## Potongan Teks
::::
KONTEKS.CO.ID – Sehelai bulu dari burung Selandia Baru yang telah lama punah berhasil memecahkan rekor bulu termahal di dunia setelah terjual seharga USD46.521 atau setara Rp746 juta.
Burung Huia terakhir kali terlihat secara resmi pada awal abad ke-20. Sebelumnya, buru burung tersebut telah terjual hingga Rp82 juta, menurut Rumah Lelang Webb.
Sebelumnya, Rumah Lelang Webb memprediksi bulu burung huia tersebut akan terjual hingga Rp48 juta. Kenyataannya, saat lelang pada Senin 20 Mei 2024 kemarin, bulu ini menjadi yang termahal yang pernah terjual di dunia.
“Bulu huia yang langka ini adalah contoh indah dari sejarah alam Aotearoa. Ini mengingatkan kita akan kerapuhan ekosistem kita,” kata Leah Morris, Kepala Seni Dekoratif di rumah lelang yang berbasis di Auckland, dalam sebuah pernyataan, mengutip CNN, Rabu 22 Mei 2024.
Bulu Burung Termahal di Dunia: Popularitas yang Mematikan
Sebagai anggota keluarga burung pial, huia dihargai mahal oleh banyak orang. Ini pada akhirnya berakibat fatal bagi spesies tersebut.
Bagi suku Maori, bulu burung merupakan tanda status tinggi dan bulu khasnya yang berujung putih mereka gunakan sebagai hiasan kepala upacara. Hanya mereka yang berpangkat tinggi yang boleh memakai bulu huia di rambut mereka atau seluruh kulit di telinganya, menurut Museum Selandia Baru.
Bulu-bulu tersebut sering ditukar dengan barang berharga lainnya. Atau bisa juga orang berikan sebagai hadiah guna menunjukkan persahabatan dan rasa hormat, kata rumah lelang tersebut.
::::
## Data Terkumpul
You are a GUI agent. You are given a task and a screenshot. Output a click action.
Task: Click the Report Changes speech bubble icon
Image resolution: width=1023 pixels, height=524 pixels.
::::
## Yang Diperlukan
Tampilkan tanpa perubahan seluruh bagian artikel tentang bulu burung huia, mulai dari "Bagi suku Maori, bulu" terus sampai "rumah lelang tersebut.". Data tersebut tidak dipakai sama sekali di sini.

## Jawaban Lengkap
Bagi suku Maori, bulu burung merupakan tanda status tinggi dan bulu khasnya yang berujung putih mereka gunakan sebagai hiasan kepala upacara. Hanya mereka yang berpangkat tinggi yang boleh memakai bulu huia di rambut mereka atau seluruh kulit di telinganya, menurut Museum Selandia Baru.
Bulu-bulu tersebut sering ditukar dengan barang berharga lainnya. Atau bisa juga orang berikan sebagai hadiah guna menunjukkan persahabatan dan rasa hormat, kata rumah lelang tersebut.